• [Extracted data]:
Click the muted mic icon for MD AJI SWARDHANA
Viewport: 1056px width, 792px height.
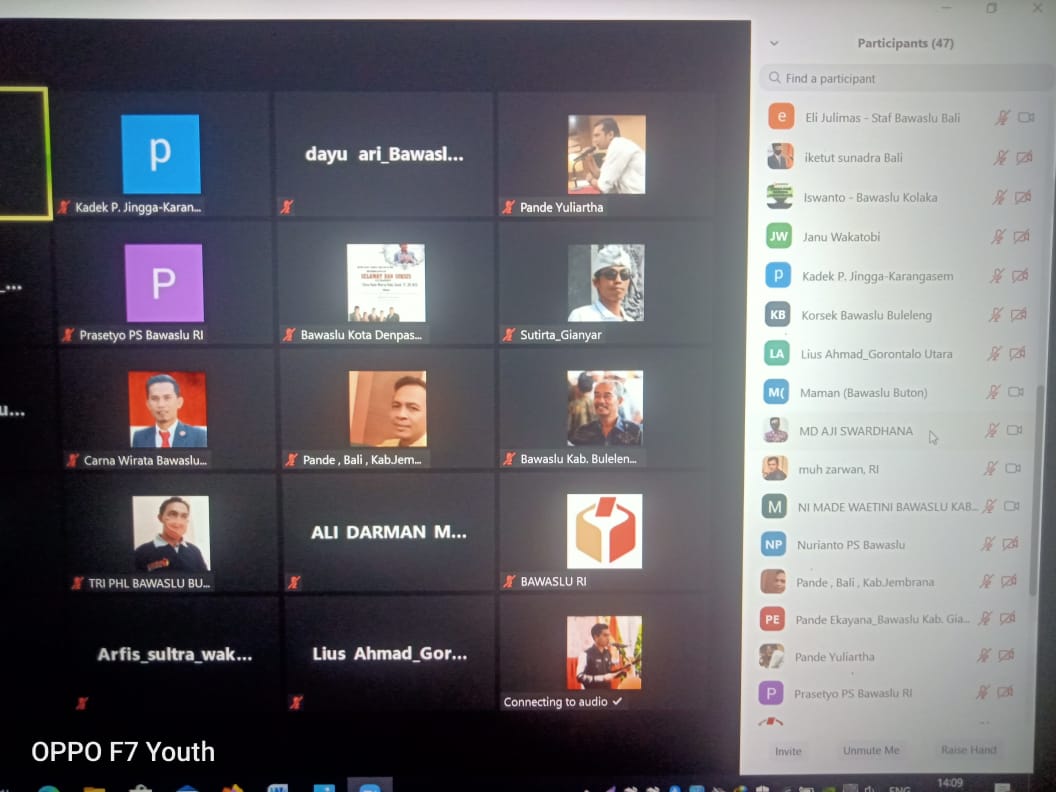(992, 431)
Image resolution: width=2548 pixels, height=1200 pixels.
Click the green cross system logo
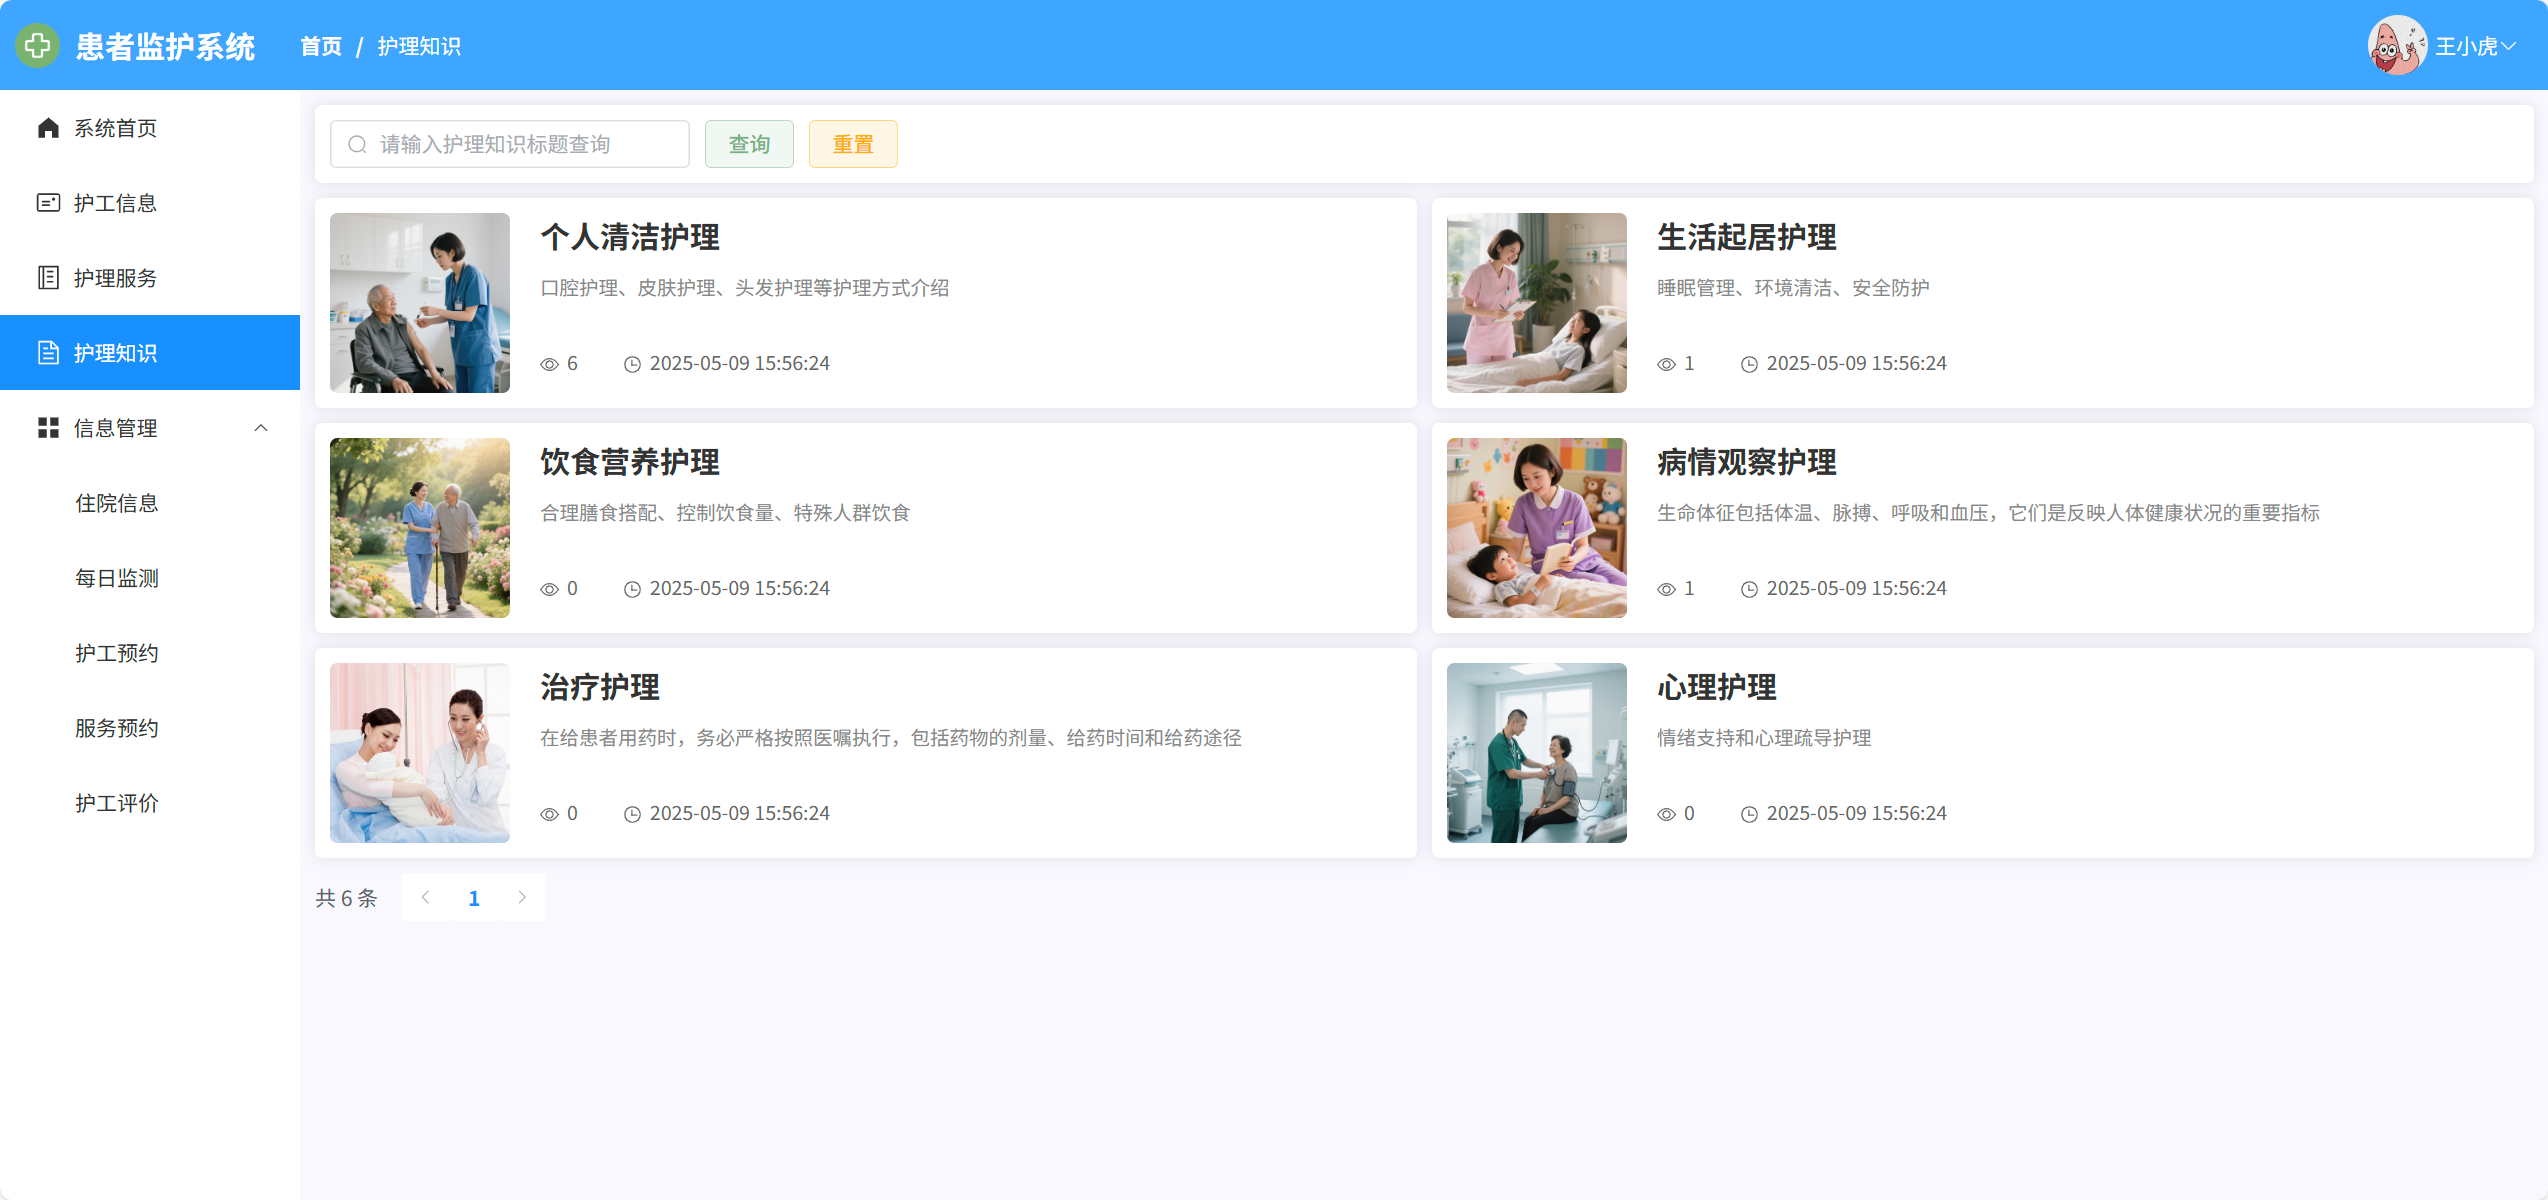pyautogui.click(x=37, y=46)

• [Set task]:
Rewrite every line of the records above, requests included, scaling each coordinate in the answers by 2.05 and rounding to the nearest whole number, with halves rounded up. Leave the pictures out of your answer.

• [Response to this exercise]:
Click the muted mic icon for MD AJI SWARDHANA
Viewport: 1056px width, 792px height.
(2034, 884)
Image resolution: width=2548 pixels, height=1200 pixels.
Click the green cross system logo
pyautogui.click(x=76, y=94)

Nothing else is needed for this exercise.